■ **Task to carry out**: Nothing should be left out: repeat all the data exactly.

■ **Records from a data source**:
[Start of Attachment]

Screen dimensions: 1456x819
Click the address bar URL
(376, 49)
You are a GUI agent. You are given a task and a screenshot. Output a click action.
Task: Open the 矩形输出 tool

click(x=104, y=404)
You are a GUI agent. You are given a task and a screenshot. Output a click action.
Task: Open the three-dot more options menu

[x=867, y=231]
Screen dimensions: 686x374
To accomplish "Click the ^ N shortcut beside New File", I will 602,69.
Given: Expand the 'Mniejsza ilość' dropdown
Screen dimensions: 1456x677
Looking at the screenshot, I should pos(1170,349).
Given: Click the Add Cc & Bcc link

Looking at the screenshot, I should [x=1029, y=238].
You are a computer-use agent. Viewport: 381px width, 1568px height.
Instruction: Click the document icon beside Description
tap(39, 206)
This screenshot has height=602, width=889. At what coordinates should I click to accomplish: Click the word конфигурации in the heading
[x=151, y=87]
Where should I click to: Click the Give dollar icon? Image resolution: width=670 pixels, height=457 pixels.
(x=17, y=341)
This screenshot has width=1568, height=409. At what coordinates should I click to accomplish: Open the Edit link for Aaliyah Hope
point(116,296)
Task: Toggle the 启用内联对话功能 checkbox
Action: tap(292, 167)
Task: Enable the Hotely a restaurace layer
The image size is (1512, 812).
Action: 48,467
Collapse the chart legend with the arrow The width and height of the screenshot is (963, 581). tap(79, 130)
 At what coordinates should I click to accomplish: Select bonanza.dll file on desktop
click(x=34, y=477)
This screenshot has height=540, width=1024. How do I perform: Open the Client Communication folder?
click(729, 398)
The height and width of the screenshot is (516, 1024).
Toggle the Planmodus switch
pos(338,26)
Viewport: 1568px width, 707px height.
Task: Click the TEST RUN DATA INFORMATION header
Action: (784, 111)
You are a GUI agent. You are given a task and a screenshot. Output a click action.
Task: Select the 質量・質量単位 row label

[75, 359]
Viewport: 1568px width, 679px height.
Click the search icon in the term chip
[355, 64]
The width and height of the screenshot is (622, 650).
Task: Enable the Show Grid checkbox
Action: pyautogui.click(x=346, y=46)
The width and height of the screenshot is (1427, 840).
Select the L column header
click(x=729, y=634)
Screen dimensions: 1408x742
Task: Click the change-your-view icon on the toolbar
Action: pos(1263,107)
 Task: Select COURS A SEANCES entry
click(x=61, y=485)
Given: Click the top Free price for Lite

[End of Attachment]

■ **Result of the exercise**:
Screen dimensions: 1456x819
Click the address bar URL
(376, 49)
You are a GUI agent. You are given a task and a screenshot. Output a click action.
Task: Open the 矩形输出 tool

click(x=104, y=404)
You are a GUI agent. You are given a task and a screenshot. Output a click action.
Task: Open the three-dot more options menu

[x=867, y=231]
Screen dimensions: 686x374
To accomplish "Click the ^ N shortcut beside New File", I will 602,69.
Given: Expand the 'Mniejsza ilość' dropdown
Screen dimensions: 1456x677
Looking at the screenshot, I should pos(1170,349).
Given: Click the Add Cc & Bcc link

Looking at the screenshot, I should [x=1029, y=238].
You are a computer-use agent. Viewport: 381px width, 1568px height.
Instruction: Click the document icon beside Description
tap(39, 206)
This screenshot has height=602, width=889. At what coordinates should I click to accomplish: Click the word конфигурации in the heading
[x=151, y=87]
Where should I click to: Click the Give dollar icon? Image resolution: width=670 pixels, height=457 pixels.
(x=17, y=341)
This screenshot has width=1568, height=409. At what coordinates should I click to accomplish: Open the Edit link for Aaliyah Hope
point(116,296)
Task: Toggle the 启用内联对话功能 checkbox
Action: tap(292, 167)
Task: Enable the Hotely a restaurace layer
The image size is (1512, 812).
Action: 48,467
Collapse the chart legend with the arrow The width and height of the screenshot is (963, 581). tap(79, 130)
 At what coordinates should I click to accomplish: Select bonanza.dll file on desktop
click(x=34, y=477)
This screenshot has height=540, width=1024. How do I perform: Open the Client Communication folder?
click(729, 398)
The height and width of the screenshot is (516, 1024).
Toggle the Planmodus switch
pos(338,26)
Viewport: 1568px width, 707px height.
Task: Click the TEST RUN DATA INFORMATION header
Action: (784, 111)
You are a GUI agent. You are given a task and a screenshot. Output a click action.
Task: Select the 質量・質量単位 row label

[75, 359]
Viewport: 1568px width, 679px height.
Click the search icon in the term chip
[355, 64]
The width and height of the screenshot is (622, 650).
Task: Enable the Show Grid checkbox
Action: pyautogui.click(x=346, y=46)
The width and height of the screenshot is (1427, 840).
Select the L column header
click(x=729, y=634)
Screen dimensions: 1408x742
Task: Click the change-your-view icon on the toolbar
Action: pos(1263,107)
 Task: Select COURS A SEANCES entry
click(x=61, y=485)
Given: Click the top Free price for Lite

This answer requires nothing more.